▶ _WRITTEN INSTRUCTION_
Rewrite the items from the start through the line that contains "(1101, 262)", both included, and add 98 to every coordinate in their answers. Keep all other text as it stands.
--- begin ---
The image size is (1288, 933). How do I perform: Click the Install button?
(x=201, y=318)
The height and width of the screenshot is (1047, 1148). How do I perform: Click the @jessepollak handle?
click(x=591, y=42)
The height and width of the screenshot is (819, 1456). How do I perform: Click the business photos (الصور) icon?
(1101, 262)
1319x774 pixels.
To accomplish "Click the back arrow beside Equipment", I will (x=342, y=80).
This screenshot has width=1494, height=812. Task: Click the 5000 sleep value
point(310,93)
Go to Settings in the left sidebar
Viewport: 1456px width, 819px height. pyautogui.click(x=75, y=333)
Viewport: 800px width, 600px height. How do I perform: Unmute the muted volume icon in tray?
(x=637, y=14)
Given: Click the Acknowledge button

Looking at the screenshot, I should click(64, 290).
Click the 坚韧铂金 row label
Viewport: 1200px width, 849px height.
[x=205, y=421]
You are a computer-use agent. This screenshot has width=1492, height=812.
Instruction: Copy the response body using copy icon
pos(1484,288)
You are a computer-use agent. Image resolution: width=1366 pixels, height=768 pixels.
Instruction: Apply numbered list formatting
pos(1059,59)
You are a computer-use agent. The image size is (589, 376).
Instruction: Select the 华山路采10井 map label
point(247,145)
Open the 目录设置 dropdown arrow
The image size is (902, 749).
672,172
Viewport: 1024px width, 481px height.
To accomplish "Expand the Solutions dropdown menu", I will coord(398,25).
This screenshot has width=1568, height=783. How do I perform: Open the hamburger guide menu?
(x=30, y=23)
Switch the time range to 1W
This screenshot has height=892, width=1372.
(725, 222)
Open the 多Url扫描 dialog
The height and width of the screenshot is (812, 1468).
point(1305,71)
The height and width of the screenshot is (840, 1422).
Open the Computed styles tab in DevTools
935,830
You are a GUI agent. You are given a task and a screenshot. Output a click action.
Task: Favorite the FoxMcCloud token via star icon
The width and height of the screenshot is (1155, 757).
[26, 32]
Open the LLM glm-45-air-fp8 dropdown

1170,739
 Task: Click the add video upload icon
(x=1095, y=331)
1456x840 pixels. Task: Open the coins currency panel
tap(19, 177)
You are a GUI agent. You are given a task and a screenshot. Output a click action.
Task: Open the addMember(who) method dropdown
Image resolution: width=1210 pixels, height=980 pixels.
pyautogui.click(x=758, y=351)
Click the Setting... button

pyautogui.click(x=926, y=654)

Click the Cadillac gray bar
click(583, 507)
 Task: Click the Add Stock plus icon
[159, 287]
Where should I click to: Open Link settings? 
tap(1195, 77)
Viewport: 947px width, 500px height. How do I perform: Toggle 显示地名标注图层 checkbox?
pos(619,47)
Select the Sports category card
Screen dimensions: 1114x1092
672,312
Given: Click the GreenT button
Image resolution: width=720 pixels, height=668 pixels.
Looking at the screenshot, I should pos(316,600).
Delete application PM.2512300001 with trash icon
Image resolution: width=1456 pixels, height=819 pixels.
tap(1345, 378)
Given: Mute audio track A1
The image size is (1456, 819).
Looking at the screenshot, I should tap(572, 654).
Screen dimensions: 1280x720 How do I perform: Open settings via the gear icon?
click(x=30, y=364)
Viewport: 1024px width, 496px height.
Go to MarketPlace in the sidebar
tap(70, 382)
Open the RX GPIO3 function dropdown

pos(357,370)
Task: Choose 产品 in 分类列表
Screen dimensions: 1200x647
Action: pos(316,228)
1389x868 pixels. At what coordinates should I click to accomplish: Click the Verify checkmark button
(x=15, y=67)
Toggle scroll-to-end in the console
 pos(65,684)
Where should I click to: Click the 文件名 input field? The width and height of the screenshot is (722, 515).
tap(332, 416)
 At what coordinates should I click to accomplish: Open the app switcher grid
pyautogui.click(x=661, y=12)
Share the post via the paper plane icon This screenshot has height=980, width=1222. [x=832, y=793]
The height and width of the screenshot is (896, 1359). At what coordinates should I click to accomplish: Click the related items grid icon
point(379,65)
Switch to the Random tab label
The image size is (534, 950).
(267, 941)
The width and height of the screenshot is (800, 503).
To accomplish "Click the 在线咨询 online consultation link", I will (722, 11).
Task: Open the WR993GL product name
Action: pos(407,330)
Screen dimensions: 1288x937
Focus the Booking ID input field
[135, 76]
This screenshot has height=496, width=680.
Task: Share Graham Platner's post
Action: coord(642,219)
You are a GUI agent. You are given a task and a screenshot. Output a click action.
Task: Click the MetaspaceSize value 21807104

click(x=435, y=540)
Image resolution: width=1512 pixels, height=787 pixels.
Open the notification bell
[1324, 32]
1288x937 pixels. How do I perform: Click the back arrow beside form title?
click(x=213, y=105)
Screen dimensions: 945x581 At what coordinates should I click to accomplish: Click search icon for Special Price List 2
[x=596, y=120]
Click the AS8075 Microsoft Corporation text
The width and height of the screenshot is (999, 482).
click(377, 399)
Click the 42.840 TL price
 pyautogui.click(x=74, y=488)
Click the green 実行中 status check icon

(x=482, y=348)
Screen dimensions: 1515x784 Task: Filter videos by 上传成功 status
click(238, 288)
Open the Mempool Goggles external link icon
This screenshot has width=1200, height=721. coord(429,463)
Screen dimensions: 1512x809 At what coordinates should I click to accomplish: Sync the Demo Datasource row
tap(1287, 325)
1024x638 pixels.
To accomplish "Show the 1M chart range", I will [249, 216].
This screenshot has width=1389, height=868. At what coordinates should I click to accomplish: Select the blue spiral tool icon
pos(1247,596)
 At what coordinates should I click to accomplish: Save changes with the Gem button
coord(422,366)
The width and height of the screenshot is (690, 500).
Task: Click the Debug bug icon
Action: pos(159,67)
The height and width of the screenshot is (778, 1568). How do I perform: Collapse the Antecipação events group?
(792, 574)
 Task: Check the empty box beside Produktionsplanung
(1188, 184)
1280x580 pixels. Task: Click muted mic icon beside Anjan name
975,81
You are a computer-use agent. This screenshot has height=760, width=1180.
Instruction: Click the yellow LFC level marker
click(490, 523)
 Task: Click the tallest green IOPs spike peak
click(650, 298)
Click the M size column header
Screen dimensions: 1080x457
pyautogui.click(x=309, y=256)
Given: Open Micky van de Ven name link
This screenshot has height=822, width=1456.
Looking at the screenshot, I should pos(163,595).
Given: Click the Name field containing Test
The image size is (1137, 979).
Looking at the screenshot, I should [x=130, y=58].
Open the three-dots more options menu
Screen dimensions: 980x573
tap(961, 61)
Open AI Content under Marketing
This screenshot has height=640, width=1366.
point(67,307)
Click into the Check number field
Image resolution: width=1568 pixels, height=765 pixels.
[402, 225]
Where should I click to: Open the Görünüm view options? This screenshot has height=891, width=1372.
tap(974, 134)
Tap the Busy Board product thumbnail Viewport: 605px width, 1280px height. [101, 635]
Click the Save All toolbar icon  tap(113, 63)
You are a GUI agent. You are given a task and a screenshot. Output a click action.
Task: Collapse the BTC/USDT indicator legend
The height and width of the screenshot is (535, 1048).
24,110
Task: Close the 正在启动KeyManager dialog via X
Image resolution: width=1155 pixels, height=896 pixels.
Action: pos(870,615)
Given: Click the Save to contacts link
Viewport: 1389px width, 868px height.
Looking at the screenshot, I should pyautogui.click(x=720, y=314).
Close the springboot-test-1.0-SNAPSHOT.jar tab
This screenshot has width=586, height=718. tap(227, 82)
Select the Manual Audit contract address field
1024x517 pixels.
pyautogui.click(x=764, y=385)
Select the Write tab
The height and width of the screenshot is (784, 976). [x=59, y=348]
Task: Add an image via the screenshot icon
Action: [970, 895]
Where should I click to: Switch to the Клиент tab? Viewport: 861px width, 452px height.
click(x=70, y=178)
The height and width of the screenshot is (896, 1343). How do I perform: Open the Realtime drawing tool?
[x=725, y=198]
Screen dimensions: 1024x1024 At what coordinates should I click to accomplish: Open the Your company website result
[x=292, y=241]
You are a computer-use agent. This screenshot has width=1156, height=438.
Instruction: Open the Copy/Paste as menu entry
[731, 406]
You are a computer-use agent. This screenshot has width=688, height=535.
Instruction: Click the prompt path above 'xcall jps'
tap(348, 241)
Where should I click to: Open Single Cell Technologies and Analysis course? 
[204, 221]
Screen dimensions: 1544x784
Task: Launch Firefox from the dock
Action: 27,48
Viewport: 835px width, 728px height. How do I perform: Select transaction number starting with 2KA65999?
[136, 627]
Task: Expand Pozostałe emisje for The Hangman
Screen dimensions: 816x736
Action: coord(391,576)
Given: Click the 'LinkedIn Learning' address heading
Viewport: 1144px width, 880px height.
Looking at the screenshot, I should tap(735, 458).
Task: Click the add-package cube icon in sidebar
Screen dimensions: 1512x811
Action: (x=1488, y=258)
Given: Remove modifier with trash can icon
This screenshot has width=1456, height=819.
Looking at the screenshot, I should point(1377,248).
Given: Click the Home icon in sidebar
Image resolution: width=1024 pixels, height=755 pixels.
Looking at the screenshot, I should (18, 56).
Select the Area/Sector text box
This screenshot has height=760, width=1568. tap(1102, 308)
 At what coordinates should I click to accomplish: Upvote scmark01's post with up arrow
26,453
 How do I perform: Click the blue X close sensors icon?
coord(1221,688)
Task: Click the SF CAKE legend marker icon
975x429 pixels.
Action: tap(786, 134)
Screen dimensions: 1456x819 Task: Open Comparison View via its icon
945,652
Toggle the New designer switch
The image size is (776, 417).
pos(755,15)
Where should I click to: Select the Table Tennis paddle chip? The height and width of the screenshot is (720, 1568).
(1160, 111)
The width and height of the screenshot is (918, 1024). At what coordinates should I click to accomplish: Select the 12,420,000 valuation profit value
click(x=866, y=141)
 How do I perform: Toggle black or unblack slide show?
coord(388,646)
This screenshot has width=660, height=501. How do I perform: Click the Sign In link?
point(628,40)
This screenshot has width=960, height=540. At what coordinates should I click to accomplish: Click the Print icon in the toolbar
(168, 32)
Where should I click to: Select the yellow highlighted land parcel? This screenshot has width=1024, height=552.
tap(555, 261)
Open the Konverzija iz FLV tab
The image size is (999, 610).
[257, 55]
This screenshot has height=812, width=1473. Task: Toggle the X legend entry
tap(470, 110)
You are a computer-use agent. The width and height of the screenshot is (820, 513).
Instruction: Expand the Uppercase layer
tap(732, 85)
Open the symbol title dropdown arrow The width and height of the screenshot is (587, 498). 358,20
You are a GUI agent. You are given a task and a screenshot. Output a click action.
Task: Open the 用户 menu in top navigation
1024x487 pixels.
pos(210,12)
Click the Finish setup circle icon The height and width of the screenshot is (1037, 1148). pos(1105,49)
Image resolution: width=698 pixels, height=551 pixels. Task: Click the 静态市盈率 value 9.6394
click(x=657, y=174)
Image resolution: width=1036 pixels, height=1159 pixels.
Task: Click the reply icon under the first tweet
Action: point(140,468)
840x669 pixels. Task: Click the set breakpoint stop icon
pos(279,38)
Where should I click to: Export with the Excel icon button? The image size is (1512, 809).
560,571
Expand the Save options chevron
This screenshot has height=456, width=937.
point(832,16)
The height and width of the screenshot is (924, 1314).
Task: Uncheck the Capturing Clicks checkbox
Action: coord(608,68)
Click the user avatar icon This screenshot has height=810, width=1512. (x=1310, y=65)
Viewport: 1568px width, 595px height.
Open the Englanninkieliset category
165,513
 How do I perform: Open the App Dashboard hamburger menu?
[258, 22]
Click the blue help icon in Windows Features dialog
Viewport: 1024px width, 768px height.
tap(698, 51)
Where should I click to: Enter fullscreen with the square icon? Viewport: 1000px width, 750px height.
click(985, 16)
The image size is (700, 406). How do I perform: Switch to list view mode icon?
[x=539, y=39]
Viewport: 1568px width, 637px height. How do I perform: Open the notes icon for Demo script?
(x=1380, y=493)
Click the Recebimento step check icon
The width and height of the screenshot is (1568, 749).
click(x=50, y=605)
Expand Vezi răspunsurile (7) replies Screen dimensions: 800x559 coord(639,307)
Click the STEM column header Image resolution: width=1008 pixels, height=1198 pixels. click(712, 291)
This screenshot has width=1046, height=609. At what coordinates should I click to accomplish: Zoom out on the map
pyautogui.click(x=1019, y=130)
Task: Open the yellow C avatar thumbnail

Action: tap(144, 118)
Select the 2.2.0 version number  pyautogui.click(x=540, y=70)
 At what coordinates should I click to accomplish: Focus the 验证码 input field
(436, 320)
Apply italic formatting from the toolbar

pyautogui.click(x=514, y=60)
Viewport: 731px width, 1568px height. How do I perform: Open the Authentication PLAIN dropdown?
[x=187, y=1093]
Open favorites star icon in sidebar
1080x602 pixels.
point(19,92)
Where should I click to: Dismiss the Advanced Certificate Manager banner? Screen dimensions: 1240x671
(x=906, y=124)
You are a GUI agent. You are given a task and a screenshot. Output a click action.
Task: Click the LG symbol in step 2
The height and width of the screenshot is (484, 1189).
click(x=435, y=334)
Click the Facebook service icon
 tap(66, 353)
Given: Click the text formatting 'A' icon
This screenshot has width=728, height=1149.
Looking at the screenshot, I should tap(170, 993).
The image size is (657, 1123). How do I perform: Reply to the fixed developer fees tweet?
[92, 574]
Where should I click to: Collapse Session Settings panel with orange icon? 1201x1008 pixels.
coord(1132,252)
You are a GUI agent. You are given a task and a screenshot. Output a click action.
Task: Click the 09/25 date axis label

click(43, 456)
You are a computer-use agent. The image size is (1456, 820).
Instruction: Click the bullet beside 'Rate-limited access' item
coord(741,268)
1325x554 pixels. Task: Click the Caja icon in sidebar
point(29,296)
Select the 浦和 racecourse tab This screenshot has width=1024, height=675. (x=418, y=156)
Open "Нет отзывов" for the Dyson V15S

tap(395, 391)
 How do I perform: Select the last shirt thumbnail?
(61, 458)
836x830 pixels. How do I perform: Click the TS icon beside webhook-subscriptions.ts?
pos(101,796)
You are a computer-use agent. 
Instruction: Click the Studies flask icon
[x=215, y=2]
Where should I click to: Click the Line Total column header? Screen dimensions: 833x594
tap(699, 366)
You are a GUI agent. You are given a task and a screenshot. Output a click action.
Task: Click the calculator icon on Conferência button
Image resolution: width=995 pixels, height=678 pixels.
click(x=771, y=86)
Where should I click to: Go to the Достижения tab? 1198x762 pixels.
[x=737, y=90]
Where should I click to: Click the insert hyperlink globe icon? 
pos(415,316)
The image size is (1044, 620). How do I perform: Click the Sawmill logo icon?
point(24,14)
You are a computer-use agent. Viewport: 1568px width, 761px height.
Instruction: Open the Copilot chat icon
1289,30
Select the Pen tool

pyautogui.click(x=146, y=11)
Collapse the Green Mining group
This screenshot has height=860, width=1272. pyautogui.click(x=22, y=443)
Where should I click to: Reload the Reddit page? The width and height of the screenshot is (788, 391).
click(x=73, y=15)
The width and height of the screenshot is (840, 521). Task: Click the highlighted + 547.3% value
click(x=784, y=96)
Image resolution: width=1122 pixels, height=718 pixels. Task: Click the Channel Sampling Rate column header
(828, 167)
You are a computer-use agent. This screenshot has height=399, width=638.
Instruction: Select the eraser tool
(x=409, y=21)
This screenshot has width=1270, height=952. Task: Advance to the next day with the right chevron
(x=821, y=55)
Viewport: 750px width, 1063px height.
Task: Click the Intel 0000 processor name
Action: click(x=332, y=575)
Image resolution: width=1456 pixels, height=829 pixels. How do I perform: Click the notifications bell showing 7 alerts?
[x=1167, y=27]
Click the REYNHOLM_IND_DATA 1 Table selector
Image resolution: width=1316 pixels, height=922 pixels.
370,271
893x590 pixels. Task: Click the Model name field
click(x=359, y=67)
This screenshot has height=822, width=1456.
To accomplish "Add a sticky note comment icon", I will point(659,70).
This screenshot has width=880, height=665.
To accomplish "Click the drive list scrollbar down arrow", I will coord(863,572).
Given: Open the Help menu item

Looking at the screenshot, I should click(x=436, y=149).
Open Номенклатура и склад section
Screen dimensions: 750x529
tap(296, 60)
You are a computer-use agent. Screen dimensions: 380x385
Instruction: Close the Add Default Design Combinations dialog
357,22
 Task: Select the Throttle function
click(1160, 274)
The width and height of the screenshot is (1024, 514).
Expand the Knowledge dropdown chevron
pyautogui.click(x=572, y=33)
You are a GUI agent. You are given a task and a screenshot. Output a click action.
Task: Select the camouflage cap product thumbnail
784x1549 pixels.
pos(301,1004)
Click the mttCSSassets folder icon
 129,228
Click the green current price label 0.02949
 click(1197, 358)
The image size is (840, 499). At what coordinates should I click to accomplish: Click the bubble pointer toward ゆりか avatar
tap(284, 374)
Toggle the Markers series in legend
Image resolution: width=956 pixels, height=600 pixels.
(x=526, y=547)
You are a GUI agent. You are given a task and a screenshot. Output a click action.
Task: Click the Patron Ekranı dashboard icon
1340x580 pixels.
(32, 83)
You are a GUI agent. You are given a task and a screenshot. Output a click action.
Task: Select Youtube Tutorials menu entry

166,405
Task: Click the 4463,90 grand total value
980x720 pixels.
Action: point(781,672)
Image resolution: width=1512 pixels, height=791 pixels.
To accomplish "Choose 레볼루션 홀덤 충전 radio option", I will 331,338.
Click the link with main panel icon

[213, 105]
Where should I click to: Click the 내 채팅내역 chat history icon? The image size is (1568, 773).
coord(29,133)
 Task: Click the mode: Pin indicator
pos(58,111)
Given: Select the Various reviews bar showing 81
--- end ---
▶ _REPLY_
The image size is (1288, 933). How do I perform: Click the Install button?
(x=299, y=416)
The height and width of the screenshot is (1047, 1148). How do I perform: Click the @jessepollak handle?
click(x=689, y=140)
The height and width of the screenshot is (819, 1456). How do I perform: Click the business photos (الصور) icon?
(1199, 360)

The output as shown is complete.